[START OF LISTING]
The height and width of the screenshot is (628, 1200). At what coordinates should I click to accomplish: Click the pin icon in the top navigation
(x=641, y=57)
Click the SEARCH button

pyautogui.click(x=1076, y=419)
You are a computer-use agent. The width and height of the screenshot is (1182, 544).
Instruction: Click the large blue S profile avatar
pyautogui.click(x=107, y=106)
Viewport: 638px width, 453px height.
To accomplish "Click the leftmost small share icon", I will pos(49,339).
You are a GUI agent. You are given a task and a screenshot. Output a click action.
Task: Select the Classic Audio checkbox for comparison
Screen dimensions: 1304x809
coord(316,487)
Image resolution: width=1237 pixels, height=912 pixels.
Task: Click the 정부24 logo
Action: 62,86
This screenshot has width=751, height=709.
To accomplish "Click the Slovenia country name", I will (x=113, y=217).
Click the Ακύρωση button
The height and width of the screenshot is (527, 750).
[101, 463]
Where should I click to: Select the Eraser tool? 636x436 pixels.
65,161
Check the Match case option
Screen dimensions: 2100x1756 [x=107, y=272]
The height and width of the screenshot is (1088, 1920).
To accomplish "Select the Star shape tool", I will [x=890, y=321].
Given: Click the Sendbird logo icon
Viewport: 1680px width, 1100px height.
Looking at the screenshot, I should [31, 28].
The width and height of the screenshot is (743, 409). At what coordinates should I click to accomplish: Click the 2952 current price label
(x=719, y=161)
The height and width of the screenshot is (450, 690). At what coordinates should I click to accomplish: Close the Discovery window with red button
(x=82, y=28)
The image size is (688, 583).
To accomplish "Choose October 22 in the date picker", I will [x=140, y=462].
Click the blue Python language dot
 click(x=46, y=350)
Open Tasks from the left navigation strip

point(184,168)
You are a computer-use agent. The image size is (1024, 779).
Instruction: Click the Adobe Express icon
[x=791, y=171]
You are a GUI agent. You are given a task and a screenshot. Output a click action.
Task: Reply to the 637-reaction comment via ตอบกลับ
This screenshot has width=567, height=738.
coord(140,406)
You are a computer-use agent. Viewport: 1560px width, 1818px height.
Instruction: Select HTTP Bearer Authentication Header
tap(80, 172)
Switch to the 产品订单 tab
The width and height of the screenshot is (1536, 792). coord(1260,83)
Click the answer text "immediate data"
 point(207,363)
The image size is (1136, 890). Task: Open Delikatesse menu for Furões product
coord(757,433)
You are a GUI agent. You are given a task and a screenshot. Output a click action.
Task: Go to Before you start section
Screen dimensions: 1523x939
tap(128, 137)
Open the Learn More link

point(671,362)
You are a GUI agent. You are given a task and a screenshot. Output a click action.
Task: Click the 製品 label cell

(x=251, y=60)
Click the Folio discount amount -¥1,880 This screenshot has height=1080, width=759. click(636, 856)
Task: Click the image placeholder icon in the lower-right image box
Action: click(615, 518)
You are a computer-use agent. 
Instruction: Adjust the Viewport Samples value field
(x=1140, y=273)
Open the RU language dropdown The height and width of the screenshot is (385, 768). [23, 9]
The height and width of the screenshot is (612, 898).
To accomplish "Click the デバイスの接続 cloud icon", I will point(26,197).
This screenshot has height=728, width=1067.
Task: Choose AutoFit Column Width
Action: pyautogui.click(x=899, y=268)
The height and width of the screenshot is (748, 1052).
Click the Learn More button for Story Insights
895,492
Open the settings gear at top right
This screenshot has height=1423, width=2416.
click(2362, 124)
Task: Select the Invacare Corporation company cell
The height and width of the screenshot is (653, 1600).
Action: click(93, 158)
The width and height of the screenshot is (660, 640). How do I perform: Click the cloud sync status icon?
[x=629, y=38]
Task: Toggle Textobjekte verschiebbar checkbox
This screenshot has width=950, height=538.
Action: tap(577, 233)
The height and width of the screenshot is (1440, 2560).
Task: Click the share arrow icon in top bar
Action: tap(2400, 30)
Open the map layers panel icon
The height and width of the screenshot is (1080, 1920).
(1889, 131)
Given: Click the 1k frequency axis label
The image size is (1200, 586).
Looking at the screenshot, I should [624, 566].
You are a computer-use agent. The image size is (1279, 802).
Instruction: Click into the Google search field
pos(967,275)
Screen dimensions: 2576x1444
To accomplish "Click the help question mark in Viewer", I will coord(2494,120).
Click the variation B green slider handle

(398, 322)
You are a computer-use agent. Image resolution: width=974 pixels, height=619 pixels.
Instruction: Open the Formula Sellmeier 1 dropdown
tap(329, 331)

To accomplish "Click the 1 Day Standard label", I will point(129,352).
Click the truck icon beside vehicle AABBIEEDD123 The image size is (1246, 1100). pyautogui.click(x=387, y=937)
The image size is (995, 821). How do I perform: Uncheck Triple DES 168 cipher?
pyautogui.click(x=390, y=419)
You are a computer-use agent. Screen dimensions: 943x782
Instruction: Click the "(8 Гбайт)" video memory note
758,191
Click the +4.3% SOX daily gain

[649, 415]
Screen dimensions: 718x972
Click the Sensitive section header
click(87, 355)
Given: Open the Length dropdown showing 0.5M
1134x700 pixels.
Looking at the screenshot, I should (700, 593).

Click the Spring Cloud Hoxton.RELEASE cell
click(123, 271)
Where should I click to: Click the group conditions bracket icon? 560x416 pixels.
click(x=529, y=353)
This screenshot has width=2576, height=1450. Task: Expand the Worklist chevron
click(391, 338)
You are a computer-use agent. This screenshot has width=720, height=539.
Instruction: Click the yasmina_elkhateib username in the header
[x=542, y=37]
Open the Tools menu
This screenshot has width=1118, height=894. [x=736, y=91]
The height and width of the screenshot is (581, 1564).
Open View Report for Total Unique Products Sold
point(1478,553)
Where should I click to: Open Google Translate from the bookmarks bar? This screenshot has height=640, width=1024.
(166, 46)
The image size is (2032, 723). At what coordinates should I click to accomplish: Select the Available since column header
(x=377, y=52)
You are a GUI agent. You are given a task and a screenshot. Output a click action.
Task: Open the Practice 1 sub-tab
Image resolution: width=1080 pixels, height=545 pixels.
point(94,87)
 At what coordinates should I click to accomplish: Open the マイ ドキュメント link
[END OF LISTING]
Copy out every one of the lines above, word for word, changing nothing.

The height and width of the screenshot is (628, 1200). At what coordinates should I click to accomplish: Click the pin icon in the top navigation
(x=641, y=57)
Click the SEARCH button

pyautogui.click(x=1076, y=419)
You are a computer-use agent. The width and height of the screenshot is (1182, 544).
Instruction: Click the large blue S profile avatar
pyautogui.click(x=107, y=106)
Viewport: 638px width, 453px height.
To accomplish "Click the leftmost small share icon", I will pos(49,339).
You are a GUI agent. You are given a task and a screenshot. Output a click action.
Task: Select the Classic Audio checkbox for comparison
Screen dimensions: 1304x809
coord(316,487)
Image resolution: width=1237 pixels, height=912 pixels.
Task: Click the 정부24 logo
Action: 62,86
This screenshot has width=751, height=709.
To accomplish "Click the Slovenia country name", I will (x=113, y=217).
Click the Ακύρωση button
The height and width of the screenshot is (527, 750).
[101, 463]
Where should I click to: Select the Eraser tool? 636x436 pixels.
65,161
Check the Match case option
Screen dimensions: 2100x1756 [x=107, y=272]
The height and width of the screenshot is (1088, 1920).
To accomplish "Select the Star shape tool", I will [x=890, y=321].
Given: Click the Sendbird logo icon
Viewport: 1680px width, 1100px height.
Looking at the screenshot, I should [31, 28].
The width and height of the screenshot is (743, 409). At what coordinates should I click to accomplish: Click the 2952 current price label
(x=719, y=161)
The height and width of the screenshot is (450, 690). At what coordinates should I click to accomplish: Close the Discovery window with red button
(x=82, y=28)
The image size is (688, 583).
To accomplish "Choose October 22 in the date picker", I will [x=140, y=462].
Click the blue Python language dot
 click(x=46, y=350)
Open Tasks from the left navigation strip

point(184,168)
You are a computer-use agent. The image size is (1024, 779).
Instruction: Click the Adobe Express icon
[x=791, y=171]
You are a GUI agent. You are given a task and a screenshot. Output a click action.
Task: Reply to the 637-reaction comment via ตอบกลับ
This screenshot has width=567, height=738.
coord(140,406)
You are a computer-use agent. Viewport: 1560px width, 1818px height.
Instruction: Select HTTP Bearer Authentication Header
tap(80, 172)
Switch to the 产品订单 tab
The width and height of the screenshot is (1536, 792). coord(1260,83)
Click the answer text "immediate data"
 point(207,363)
The image size is (1136, 890). Task: Open Delikatesse menu for Furões product
coord(757,433)
You are a GUI agent. You are given a task and a screenshot. Output a click action.
Task: Go to Before you start section
Screen dimensions: 1523x939
tap(128, 137)
Open the Learn More link

point(671,362)
You are a GUI agent. You are given a task and a screenshot. Output a click action.
Task: Click the 製品 label cell

(x=251, y=60)
Click the Folio discount amount -¥1,880 This screenshot has height=1080, width=759. click(636, 856)
Task: Click the image placeholder icon in the lower-right image box
Action: click(615, 518)
You are a computer-use agent. 
Instruction: Adjust the Viewport Samples value field
(x=1140, y=273)
Open the RU language dropdown The height and width of the screenshot is (385, 768). [23, 9]
The height and width of the screenshot is (612, 898).
To accomplish "Click the デバイスの接続 cloud icon", I will point(26,197).
This screenshot has height=728, width=1067.
Task: Choose AutoFit Column Width
Action: pyautogui.click(x=899, y=268)
The height and width of the screenshot is (748, 1052).
Click the Learn More button for Story Insights
895,492
Open the settings gear at top right
This screenshot has height=1423, width=2416.
click(2362, 124)
Task: Select the Invacare Corporation company cell
The height and width of the screenshot is (653, 1600).
Action: click(93, 158)
The width and height of the screenshot is (660, 640). How do I perform: Click the cloud sync status icon?
[x=629, y=38]
Task: Toggle Textobjekte verschiebbar checkbox
This screenshot has width=950, height=538.
Action: tap(577, 233)
The height and width of the screenshot is (1440, 2560).
Task: Click the share arrow icon in top bar
Action: tap(2400, 30)
Open the map layers panel icon
The height and width of the screenshot is (1080, 1920).
(1889, 131)
Given: Click the 1k frequency axis label
The image size is (1200, 586).
Looking at the screenshot, I should [624, 566].
You are a computer-use agent. The image size is (1279, 802).
Instruction: Click into the Google search field
pos(967,275)
Screen dimensions: 2576x1444
To accomplish "Click the help question mark in Viewer", I will coord(2494,120).
Click the variation B green slider handle

(398, 322)
You are a computer-use agent. Image resolution: width=974 pixels, height=619 pixels.
Instruction: Open the Formula Sellmeier 1 dropdown
tap(329, 331)

To accomplish "Click the 1 Day Standard label", I will point(129,352).
Click the truck icon beside vehicle AABBIEEDD123 The image size is (1246, 1100). pyautogui.click(x=387, y=937)
The image size is (995, 821). How do I perform: Uncheck Triple DES 168 cipher?
pyautogui.click(x=390, y=419)
You are a computer-use agent. Screen dimensions: 943x782
Instruction: Click the "(8 Гбайт)" video memory note
758,191
Click the +4.3% SOX daily gain

[649, 415]
Screen dimensions: 718x972
Click the Sensitive section header
click(87, 355)
Given: Open the Length dropdown showing 0.5M
1134x700 pixels.
Looking at the screenshot, I should (700, 593).

Click the Spring Cloud Hoxton.RELEASE cell
click(123, 271)
Where should I click to: Click the group conditions bracket icon? 560x416 pixels.
click(x=529, y=353)
This screenshot has width=2576, height=1450. Task: Expand the Worklist chevron
click(391, 338)
You are a computer-use agent. This screenshot has width=720, height=539.
Instruction: Click the yasmina_elkhateib username in the header
[x=542, y=37]
Open the Tools menu
This screenshot has width=1118, height=894. [x=736, y=91]
The height and width of the screenshot is (581, 1564).
Open View Report for Total Unique Products Sold
point(1478,553)
Where should I click to: Open Google Translate from the bookmarks bar? This screenshot has height=640, width=1024.
(166, 46)
The image size is (2032, 723). At what coordinates should I click to accomplish: Select the Available since column header
(x=377, y=52)
You are a GUI agent. You are given a task and a screenshot. Output a click action.
Task: Open the Practice 1 sub-tab
Image resolution: width=1080 pixels, height=545 pixels.
point(94,87)
 At what coordinates should I click to accomplish: Open the マイ ドキュメント link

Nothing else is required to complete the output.